Laughable TSA rules draw protests from private pilots

The pilots of private planes and corporate jets haven’t had the opportunity to publicly embarrass Homeland Security Secretary Napolitano like the the Pennsylvania mule skinners did when new rules defied common sense. But they are getting their point across with thousands of protest emails.

Where the lapse in common sense in Pennsylvania only affected a few mule-walkers along a canal in a park, this new slew of TSA regulations, the Large Aircraft Security Program (Docket ID: TSA-2008-0021), would affect hundreds of thousands of private planes and pilots across the country and thousands of airports, not to mention the potential problems of screening another several-hundred-thousand passengers and their luggage.

According to USAToday, there has been an outpouring of emails protesting new proposed rules that will effectively affect every plane flown in the U.S. “Private pilots and business groups are assailing an effort to impose the first security rules on corporate jets, sending more than 4,000 protest e-mails to the Transportation Security Administration. The outpouring, including nearly 1,500 e-mails last week, represents the largest public opposition to an aviation-security proposal since the TSA was formed in 2003.”

These regulations would mean affected pilots must go through background checks, they would have to make sure baggage is inspected and each flight must be approved for departure.

Some of the provisions of this new TSA plan call for fingerprinting of pilots, watch-list matching of passengers before flights, creation of a security program that includes checking for unauthorized persons and prohibited items, creation of a security program for any airport that regularly serves large aircraft with scheduled or charter service.

These rules that might not at first glance seem to apply to smaller private planes, will have a severe spillover effect by clamping a new security system around virtually every airfield in the country, thus restricting access to almost every private plane in the nation from its owner.

TSA has no infrastructure in place to handle what could be hundreds of thousands of general aviation departures a day, millions of passenger background screenings and tens of millions of baggage inspections at thousands of airports across the country daily. Even if there were a system that could fulfill these requirements, the costs would be astronomic.

The Director of Aviation for Kansas, C. Edward Young, began to illustrate some of the most basic costs in a response to the regulation filed with regulation.gov.

If the security plan requires capital improvements, a typical security fence at an airport with 100+ aircraft and 6 jets (Reliever requirements) costs a community in Southeast Kansas $1.5 million. It was funded by the FAA, due to wildlife issues. If a fence is part of TSA’s plan, the cost for the 400 airports TSA is thinking about now is $600 million.
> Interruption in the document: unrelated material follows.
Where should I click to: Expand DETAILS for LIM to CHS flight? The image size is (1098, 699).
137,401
The open ended nature of the regulation would lead me to place that number of airports at 1,500 or at least $2 billion, just in fencing.
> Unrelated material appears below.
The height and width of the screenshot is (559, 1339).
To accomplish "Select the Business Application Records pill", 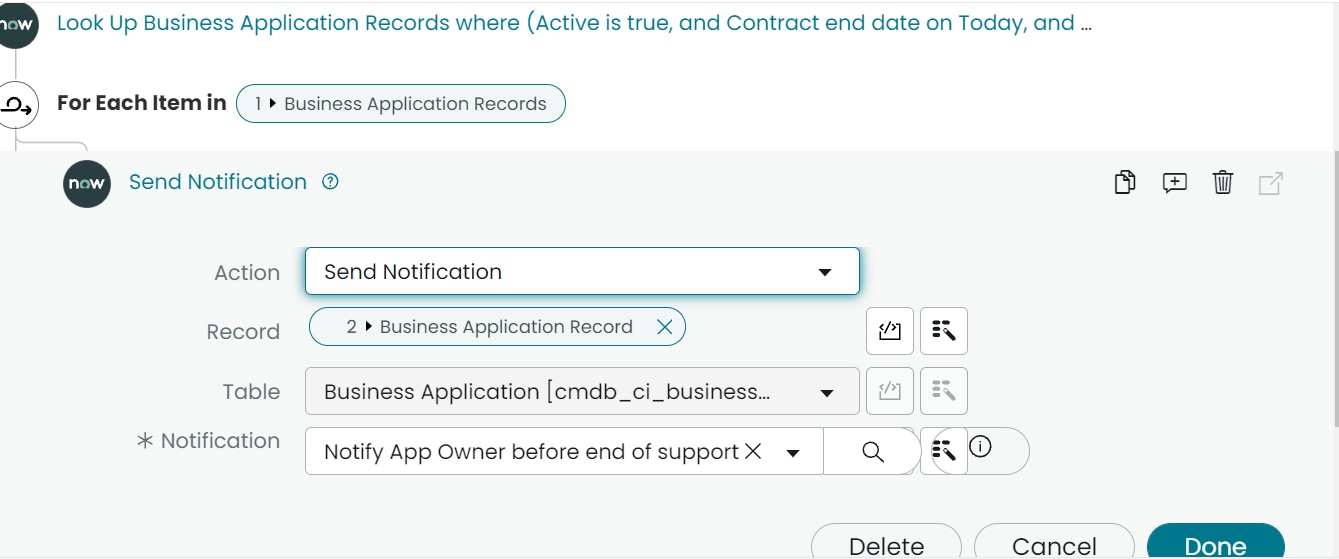I will coord(401,104).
For some states, like Alaska, air transportation is almost as important as automobile transportation. Planes take off and land 24 hours a day. They deliver supplies just like FedEx and UPS trucks do in big cities. They ferry high-school teams to away games just like school buses do in Kansas City.

Speaking of trucks and buses, the replacement of the word “aircraft” with bus or truck is probably coming in the future versions of these regulations. In fact many buses and trucks meet the weight parameters of this new TSA initiative. The plan applies to planes that have a take-off weigh of 12,500 pounds (with fuel); the average school bus weighs 22,000-32,000 pounds.

Following the TSA private-aircraft rationale, truck and bus drivers should be screened and fingerprinted, all the cargo and baggage carried on buses and trucks should be inspected and we should probably start screening all passengers to curtail the movement of possible terrorists.

The TSA approach would be laughable if there weren’t the possibility that the agency might actually attempt to implement these poorly considered controls.